--- START ---

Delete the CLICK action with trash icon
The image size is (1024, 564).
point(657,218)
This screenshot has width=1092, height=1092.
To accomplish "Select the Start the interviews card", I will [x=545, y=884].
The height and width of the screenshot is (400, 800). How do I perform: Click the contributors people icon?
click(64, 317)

--- END ---
--- START ---

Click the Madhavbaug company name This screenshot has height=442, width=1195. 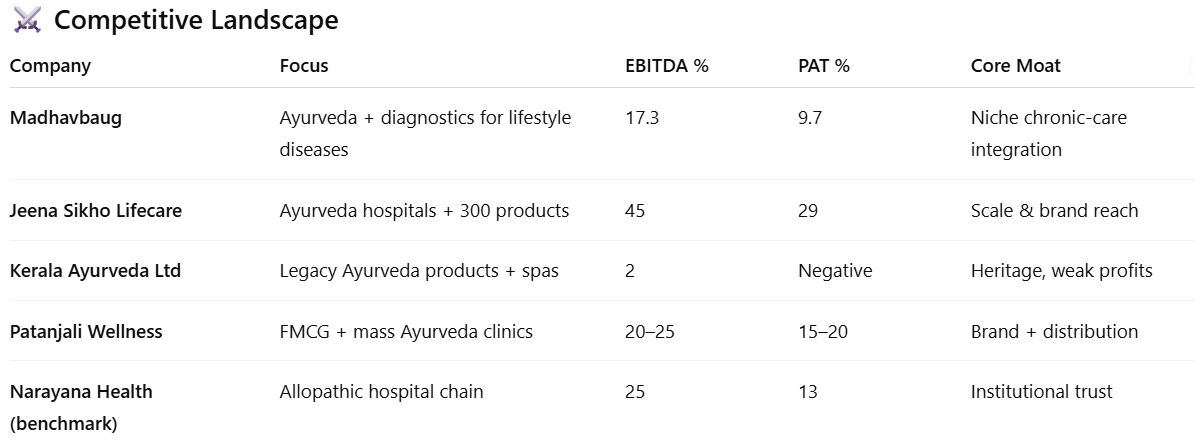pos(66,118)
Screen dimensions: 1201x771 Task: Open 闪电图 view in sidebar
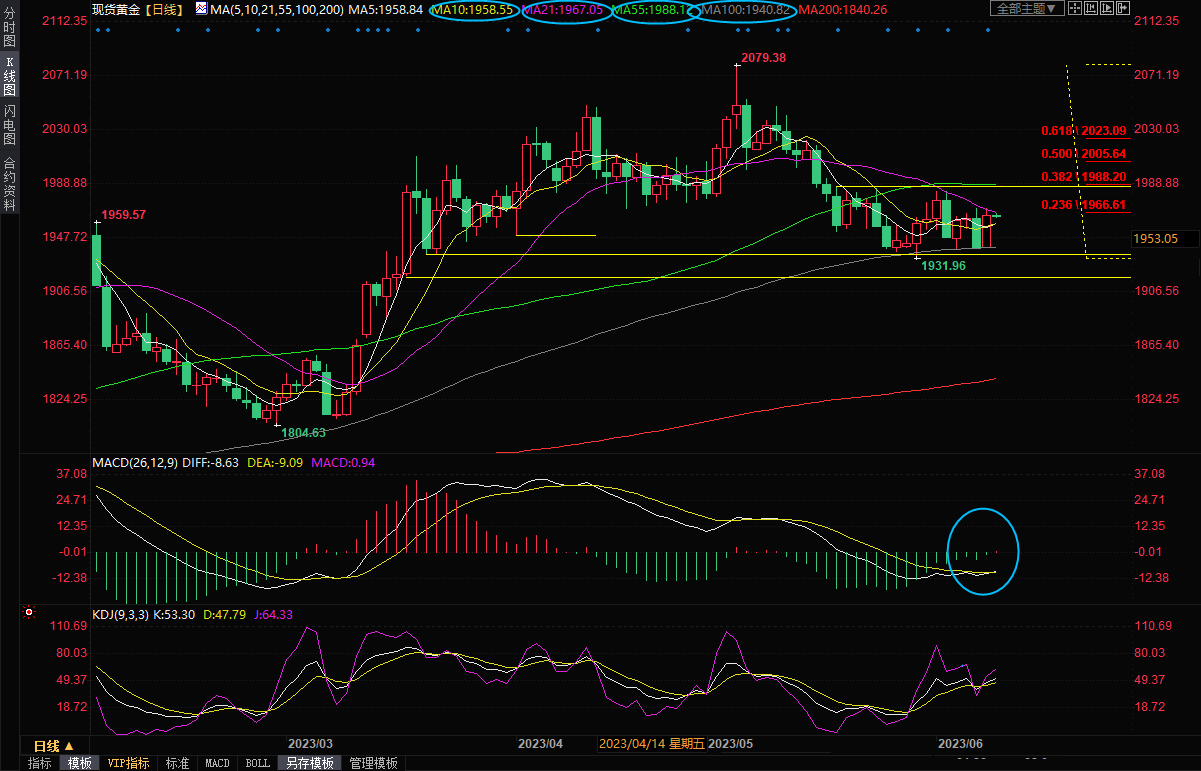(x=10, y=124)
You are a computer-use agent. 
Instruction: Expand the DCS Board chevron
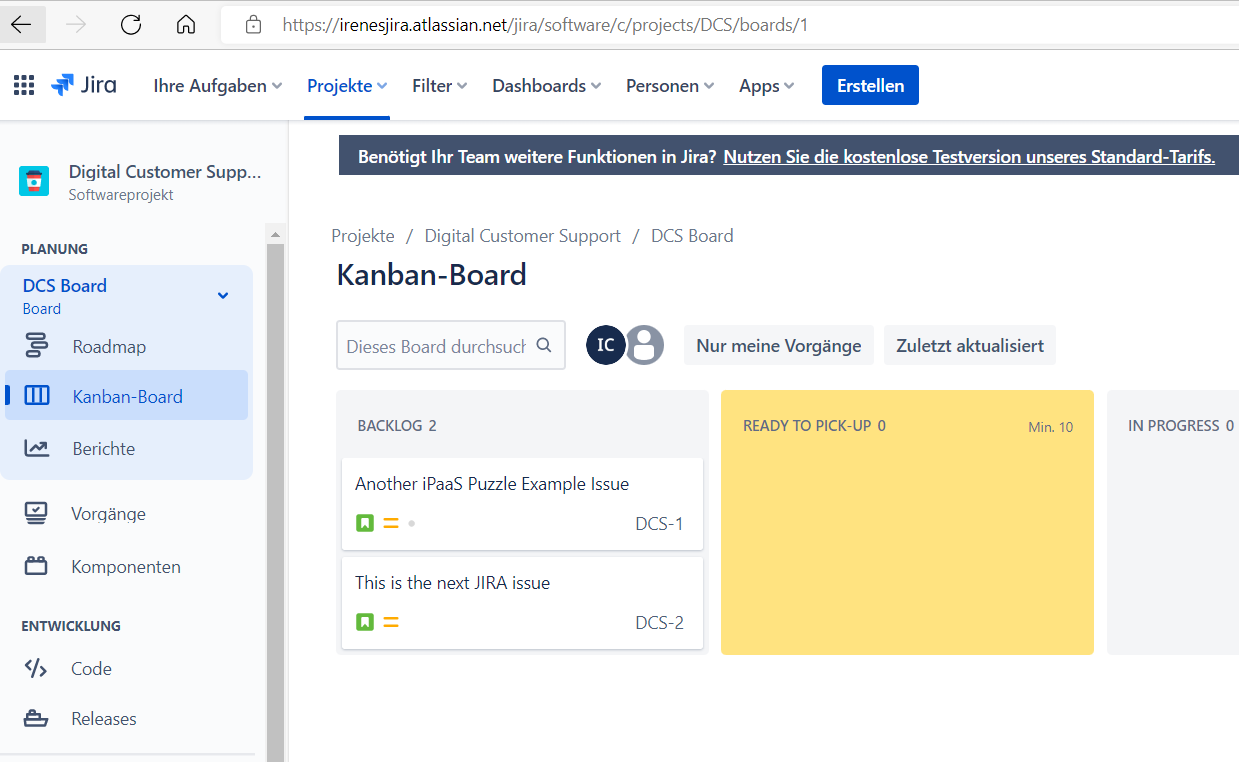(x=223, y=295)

--- END ---
--- START ---

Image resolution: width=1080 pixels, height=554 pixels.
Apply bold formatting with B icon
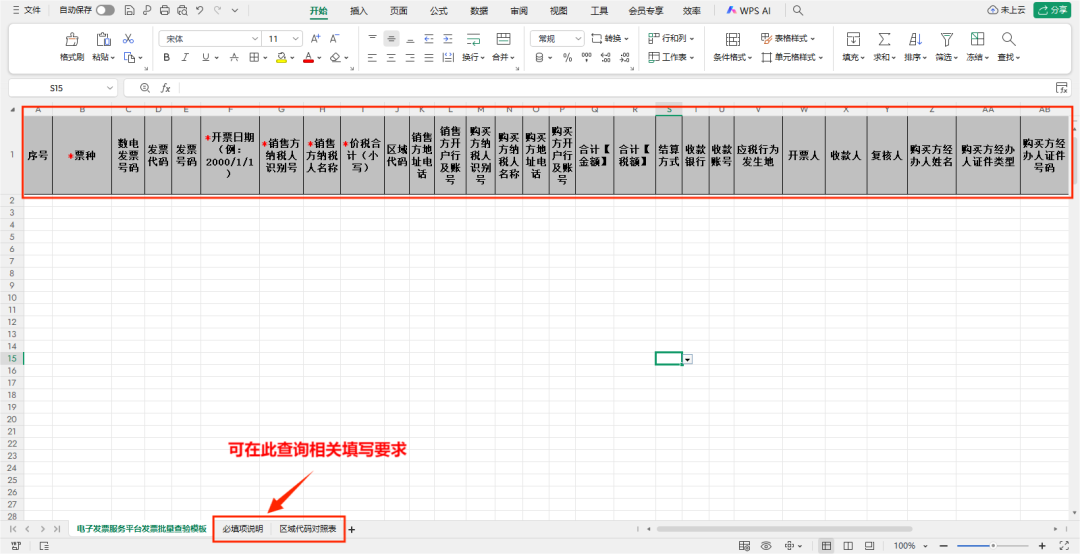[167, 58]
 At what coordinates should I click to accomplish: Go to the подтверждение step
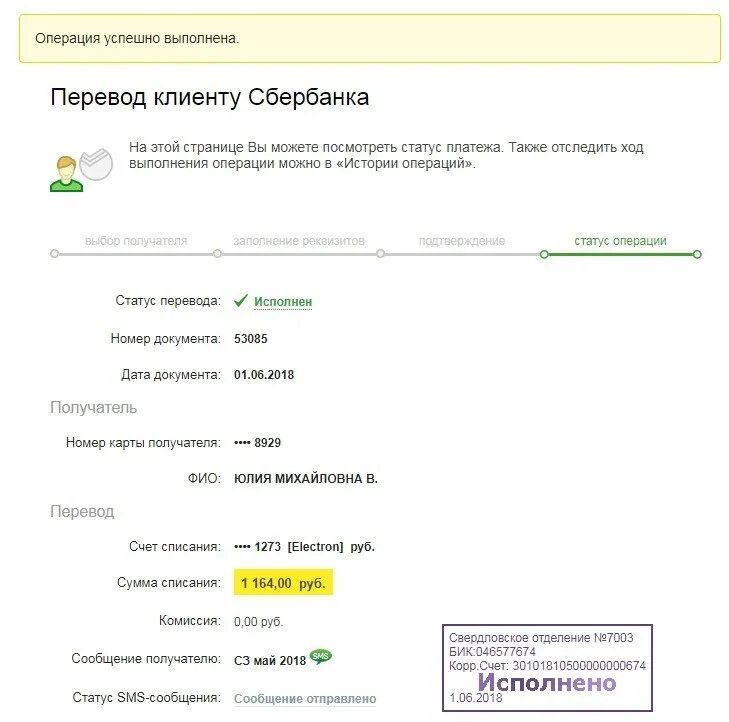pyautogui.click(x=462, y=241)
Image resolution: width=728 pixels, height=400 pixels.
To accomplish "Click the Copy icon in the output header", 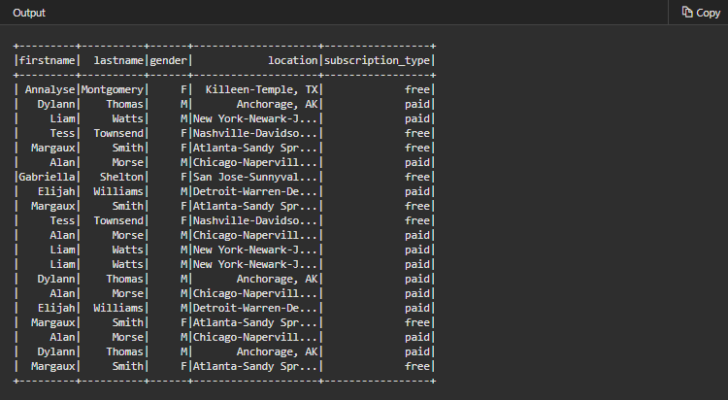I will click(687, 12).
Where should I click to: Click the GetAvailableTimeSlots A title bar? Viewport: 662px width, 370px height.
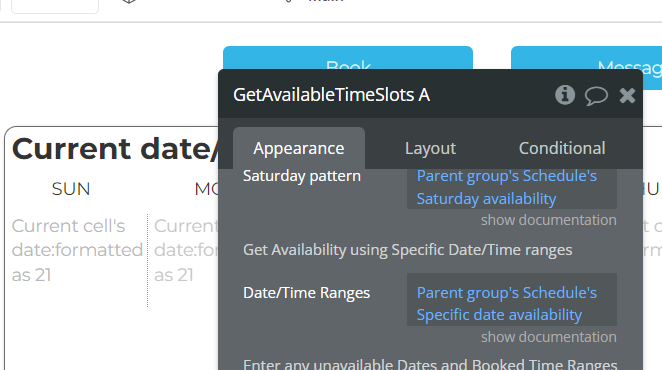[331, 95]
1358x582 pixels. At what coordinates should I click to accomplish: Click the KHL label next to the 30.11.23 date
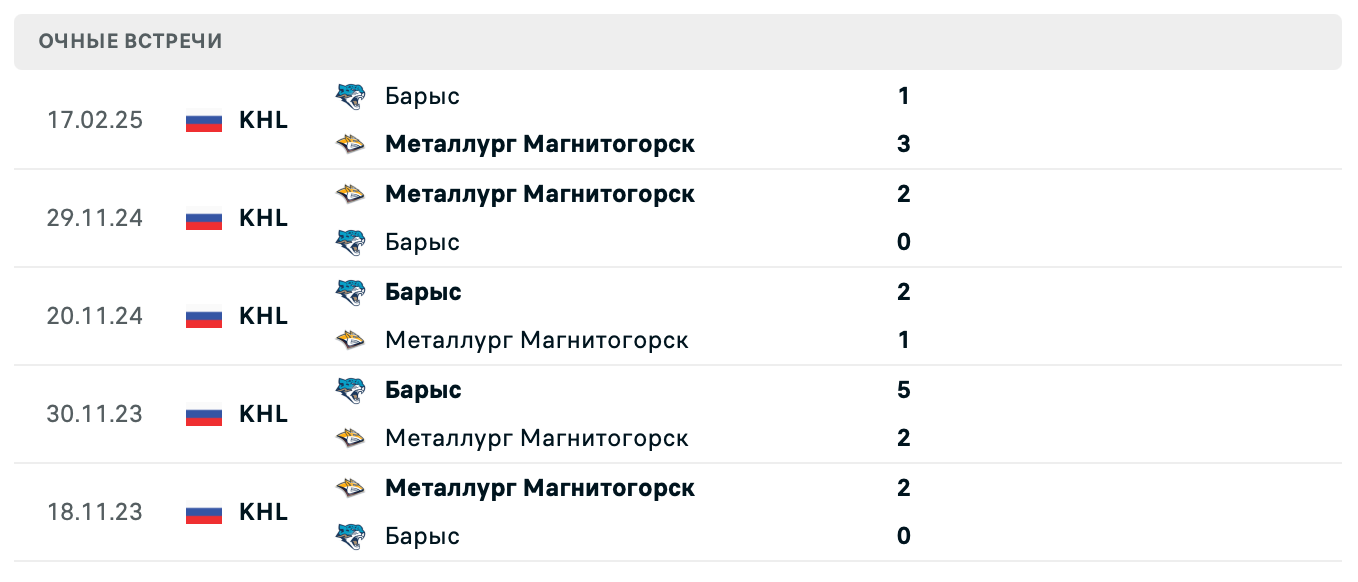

--- END ---

Check every line above for the string "resolution", and copy the ones that have it.

:: SOLVED EXERCISE ::
Image resolution: width=1080 pixels, height=554 pixels.
Image resolution: width=728 pixels, height=400 pixels.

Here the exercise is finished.